WHAT THIS TASK INVOLVES: For each record that follows, write out an identical copy.

++++ DATA RECORDS ++++

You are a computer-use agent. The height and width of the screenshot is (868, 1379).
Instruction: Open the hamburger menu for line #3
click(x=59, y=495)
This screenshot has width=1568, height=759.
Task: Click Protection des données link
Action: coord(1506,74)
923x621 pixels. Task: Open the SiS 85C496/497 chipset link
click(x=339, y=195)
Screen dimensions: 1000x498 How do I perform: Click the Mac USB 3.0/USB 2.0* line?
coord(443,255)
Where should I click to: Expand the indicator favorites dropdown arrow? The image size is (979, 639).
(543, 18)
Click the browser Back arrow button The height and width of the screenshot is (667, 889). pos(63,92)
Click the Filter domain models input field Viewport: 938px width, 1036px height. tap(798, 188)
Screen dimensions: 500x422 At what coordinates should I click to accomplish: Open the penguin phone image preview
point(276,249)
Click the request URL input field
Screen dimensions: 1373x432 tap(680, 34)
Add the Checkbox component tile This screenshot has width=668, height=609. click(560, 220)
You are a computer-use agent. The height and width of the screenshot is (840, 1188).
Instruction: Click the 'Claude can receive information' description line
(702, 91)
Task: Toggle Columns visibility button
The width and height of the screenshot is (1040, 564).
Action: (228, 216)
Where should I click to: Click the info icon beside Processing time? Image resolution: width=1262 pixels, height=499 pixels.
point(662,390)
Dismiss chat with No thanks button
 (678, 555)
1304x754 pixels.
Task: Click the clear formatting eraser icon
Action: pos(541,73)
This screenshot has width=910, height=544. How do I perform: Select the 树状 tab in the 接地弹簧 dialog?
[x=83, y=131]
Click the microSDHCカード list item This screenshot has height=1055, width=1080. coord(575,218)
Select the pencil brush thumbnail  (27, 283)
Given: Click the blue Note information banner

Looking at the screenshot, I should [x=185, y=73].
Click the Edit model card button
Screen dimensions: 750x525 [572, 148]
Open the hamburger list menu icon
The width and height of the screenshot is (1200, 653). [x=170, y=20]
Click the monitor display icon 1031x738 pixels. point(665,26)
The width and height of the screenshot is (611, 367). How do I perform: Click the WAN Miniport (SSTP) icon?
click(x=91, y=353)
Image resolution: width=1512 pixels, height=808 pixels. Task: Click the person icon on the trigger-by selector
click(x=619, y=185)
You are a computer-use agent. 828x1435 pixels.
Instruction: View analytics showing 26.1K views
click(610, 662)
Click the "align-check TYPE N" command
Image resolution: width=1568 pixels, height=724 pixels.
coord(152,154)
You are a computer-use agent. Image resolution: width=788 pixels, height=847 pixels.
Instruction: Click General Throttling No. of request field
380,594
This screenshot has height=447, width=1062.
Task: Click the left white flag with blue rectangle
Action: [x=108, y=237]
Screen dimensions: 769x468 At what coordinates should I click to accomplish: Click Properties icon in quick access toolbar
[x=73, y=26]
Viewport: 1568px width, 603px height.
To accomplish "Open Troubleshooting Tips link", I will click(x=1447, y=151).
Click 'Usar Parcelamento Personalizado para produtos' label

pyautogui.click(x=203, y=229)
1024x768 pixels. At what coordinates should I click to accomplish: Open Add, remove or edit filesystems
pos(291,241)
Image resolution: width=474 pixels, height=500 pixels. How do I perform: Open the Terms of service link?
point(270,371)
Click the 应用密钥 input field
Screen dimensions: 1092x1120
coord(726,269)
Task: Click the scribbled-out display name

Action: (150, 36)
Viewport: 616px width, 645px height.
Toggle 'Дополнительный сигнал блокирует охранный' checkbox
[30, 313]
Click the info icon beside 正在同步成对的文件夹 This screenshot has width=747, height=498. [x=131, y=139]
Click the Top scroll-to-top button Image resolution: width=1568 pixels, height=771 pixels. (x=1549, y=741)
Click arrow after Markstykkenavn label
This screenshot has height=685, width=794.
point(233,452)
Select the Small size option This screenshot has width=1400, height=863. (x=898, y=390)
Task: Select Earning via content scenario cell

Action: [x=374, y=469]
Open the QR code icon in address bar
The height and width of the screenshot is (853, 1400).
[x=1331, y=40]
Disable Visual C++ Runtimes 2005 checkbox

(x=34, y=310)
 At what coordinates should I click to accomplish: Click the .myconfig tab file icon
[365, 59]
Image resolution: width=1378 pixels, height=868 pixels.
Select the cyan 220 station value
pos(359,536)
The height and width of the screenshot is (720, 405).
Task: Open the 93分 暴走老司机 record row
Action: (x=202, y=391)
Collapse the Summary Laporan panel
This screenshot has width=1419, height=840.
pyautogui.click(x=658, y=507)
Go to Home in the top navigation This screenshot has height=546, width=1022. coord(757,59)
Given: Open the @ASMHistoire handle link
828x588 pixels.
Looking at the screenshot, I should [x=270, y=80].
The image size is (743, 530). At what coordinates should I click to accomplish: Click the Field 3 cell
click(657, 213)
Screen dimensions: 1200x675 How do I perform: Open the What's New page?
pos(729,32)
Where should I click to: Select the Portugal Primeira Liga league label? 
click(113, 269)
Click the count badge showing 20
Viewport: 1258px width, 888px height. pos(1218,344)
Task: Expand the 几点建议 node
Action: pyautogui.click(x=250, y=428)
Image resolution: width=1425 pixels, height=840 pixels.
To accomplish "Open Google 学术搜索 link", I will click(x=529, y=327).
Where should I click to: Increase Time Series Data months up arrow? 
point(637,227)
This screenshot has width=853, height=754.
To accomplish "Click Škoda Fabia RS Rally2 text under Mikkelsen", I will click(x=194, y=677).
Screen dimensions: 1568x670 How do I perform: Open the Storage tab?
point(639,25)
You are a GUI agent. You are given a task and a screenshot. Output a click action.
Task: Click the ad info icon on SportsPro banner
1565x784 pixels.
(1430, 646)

++++

EXPECTED ANSWER:
You are a computer-use agent. The height and width of the screenshot is (868, 1379).
Instruction: Open the hamburger menu for line #3
click(x=59, y=495)
This screenshot has width=1568, height=759.
Task: Click Protection des données link
Action: coord(1506,74)
923x621 pixels. Task: Open the SiS 85C496/497 chipset link
click(x=339, y=195)
Screen dimensions: 1000x498 How do I perform: Click the Mac USB 3.0/USB 2.0* line?
coord(443,255)
Where should I click to: Expand the indicator favorites dropdown arrow? The image size is (979, 639).
(543, 18)
Click the browser Back arrow button The height and width of the screenshot is (667, 889). pos(63,92)
Click the Filter domain models input field Viewport: 938px width, 1036px height. tap(798, 188)
Screen dimensions: 500x422 At what coordinates should I click to accomplish: Open the penguin phone image preview
point(276,249)
Click the request URL input field
Screen dimensions: 1373x432 tap(680, 34)
Add the Checkbox component tile This screenshot has width=668, height=609. click(560, 220)
You are a computer-use agent. The height and width of the screenshot is (840, 1188).
Instruction: Click the 'Claude can receive information' description line
(702, 91)
Task: Toggle Columns visibility button
The width and height of the screenshot is (1040, 564).
Action: (228, 216)
Where should I click to: Click the info icon beside Processing time? Image resolution: width=1262 pixels, height=499 pixels.
point(662,390)
Dismiss chat with No thanks button
 (678, 555)
1304x754 pixels.
Task: Click the clear formatting eraser icon
Action: pos(541,73)
This screenshot has width=910, height=544. How do I perform: Select the 树状 tab in the 接地弹簧 dialog?
[x=83, y=131]
Click the microSDHCカード list item This screenshot has height=1055, width=1080. coord(575,218)
Select the pencil brush thumbnail  (27, 283)
Given: Click the blue Note information banner

Looking at the screenshot, I should [x=185, y=73].
Click the Edit model card button
Screen dimensions: 750x525 [572, 148]
Open the hamburger list menu icon
The width and height of the screenshot is (1200, 653). [x=170, y=20]
Click the monitor display icon 1031x738 pixels. point(665,26)
The width and height of the screenshot is (611, 367). How do I perform: Click the WAN Miniport (SSTP) icon?
click(x=91, y=353)
Image resolution: width=1512 pixels, height=808 pixels. Task: Click the person icon on the trigger-by selector
click(x=619, y=185)
You are a computer-use agent. 828x1435 pixels.
Instruction: View analytics showing 26.1K views
click(610, 662)
Click the "align-check TYPE N" command
Image resolution: width=1568 pixels, height=724 pixels.
coord(152,154)
You are a computer-use agent. Image resolution: width=788 pixels, height=847 pixels.
Instruction: Click General Throttling No. of request field
380,594
This screenshot has height=447, width=1062.
Task: Click the left white flag with blue rectangle
Action: [x=108, y=237]
Screen dimensions: 769x468 At what coordinates should I click to accomplish: Click Properties icon in quick access toolbar
[x=73, y=26]
Viewport: 1568px width, 603px height.
To accomplish "Open Troubleshooting Tips link", I will click(x=1447, y=151).
Click 'Usar Parcelamento Personalizado para produtos' label

pyautogui.click(x=203, y=229)
1024x768 pixels. At what coordinates should I click to accomplish: Open Add, remove or edit filesystems
pos(291,241)
Image resolution: width=474 pixels, height=500 pixels. How do I perform: Open the Terms of service link?
point(270,371)
Click the 应用密钥 input field
Screen dimensions: 1092x1120
coord(726,269)
Task: Click the scribbled-out display name

Action: (150, 36)
Viewport: 616px width, 645px height.
Toggle 'Дополнительный сигнал блокирует охранный' checkbox
[30, 313]
Click the info icon beside 正在同步成对的文件夹 This screenshot has width=747, height=498. [x=131, y=139]
Click the Top scroll-to-top button Image resolution: width=1568 pixels, height=771 pixels. (x=1549, y=741)
Click arrow after Markstykkenavn label
This screenshot has height=685, width=794.
point(233,452)
Select the Small size option This screenshot has width=1400, height=863. (x=898, y=390)
Task: Select Earning via content scenario cell

Action: [x=374, y=469]
Open the QR code icon in address bar
The height and width of the screenshot is (853, 1400).
[x=1331, y=40]
Disable Visual C++ Runtimes 2005 checkbox

(x=34, y=310)
 At what coordinates should I click to accomplish: Click the .myconfig tab file icon
[365, 59]
Image resolution: width=1378 pixels, height=868 pixels.
Select the cyan 220 station value
pos(359,536)
The height and width of the screenshot is (720, 405).
Task: Open the 93分 暴走老司机 record row
Action: (x=202, y=391)
Collapse the Summary Laporan panel
This screenshot has width=1419, height=840.
pyautogui.click(x=658, y=507)
Go to Home in the top navigation This screenshot has height=546, width=1022. coord(757,59)
Given: Open the @ASMHistoire handle link
828x588 pixels.
Looking at the screenshot, I should [x=270, y=80].
The image size is (743, 530). At what coordinates should I click to accomplish: Click the Field 3 cell
click(657, 213)
Screen dimensions: 1200x675 How do I perform: Open the What's New page?
pos(729,32)
Where should I click to: Select the Portugal Primeira Liga league label? 
click(113, 269)
Click the count badge showing 20
Viewport: 1258px width, 888px height. pos(1218,344)
Task: Expand the 几点建议 node
Action: pyautogui.click(x=250, y=428)
Image resolution: width=1425 pixels, height=840 pixels.
To accomplish "Open Google 学术搜索 link", I will click(x=529, y=327).
Where should I click to: Increase Time Series Data months up arrow? 
point(637,227)
This screenshot has width=853, height=754.
To accomplish "Click Škoda Fabia RS Rally2 text under Mikkelsen", I will click(x=194, y=677).
Screen dimensions: 1568x670 How do I perform: Open the Storage tab?
point(639,25)
You are a GUI agent. You are given a task and a screenshot. Output a click action.
Task: Click the ad info icon on SportsPro banner
1565x784 pixels.
(1430, 646)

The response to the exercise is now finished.